*About this exercise:*
Copy every line of the data that contains the string "code".

+++ Dataset entries +++

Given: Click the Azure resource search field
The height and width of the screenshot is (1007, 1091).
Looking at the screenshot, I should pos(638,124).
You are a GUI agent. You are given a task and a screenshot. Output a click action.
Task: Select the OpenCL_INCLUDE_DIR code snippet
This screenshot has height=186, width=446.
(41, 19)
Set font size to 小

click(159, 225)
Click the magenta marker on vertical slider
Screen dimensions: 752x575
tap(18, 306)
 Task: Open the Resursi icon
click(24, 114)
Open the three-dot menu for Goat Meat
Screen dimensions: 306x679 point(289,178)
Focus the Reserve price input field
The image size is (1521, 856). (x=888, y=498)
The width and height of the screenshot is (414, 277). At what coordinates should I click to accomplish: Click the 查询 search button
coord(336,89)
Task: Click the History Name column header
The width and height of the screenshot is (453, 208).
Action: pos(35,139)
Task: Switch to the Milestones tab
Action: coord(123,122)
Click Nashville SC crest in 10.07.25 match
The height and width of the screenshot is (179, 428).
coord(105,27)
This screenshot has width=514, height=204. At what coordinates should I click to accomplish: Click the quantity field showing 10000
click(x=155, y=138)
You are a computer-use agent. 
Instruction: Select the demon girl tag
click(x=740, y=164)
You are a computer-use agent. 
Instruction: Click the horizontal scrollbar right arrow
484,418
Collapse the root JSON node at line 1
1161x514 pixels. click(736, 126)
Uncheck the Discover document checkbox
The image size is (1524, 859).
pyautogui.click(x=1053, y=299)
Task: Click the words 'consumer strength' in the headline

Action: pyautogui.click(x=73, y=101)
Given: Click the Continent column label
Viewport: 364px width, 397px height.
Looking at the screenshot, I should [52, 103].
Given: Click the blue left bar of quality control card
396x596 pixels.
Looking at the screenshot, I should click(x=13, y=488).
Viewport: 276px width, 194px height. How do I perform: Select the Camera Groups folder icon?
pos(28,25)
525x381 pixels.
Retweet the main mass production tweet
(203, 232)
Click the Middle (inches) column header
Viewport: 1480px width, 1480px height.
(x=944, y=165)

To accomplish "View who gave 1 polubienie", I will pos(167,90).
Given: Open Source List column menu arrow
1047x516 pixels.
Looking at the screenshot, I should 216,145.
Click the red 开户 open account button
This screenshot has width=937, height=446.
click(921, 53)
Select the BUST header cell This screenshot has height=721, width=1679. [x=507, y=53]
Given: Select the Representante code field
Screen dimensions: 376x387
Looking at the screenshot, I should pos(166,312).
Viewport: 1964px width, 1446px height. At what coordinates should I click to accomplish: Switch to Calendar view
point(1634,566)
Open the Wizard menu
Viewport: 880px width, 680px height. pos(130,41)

+++

*Answer to the problem:*
Task: Select the OpenCL_INCLUDE_DIR code snippet
Given: Select the Representante code field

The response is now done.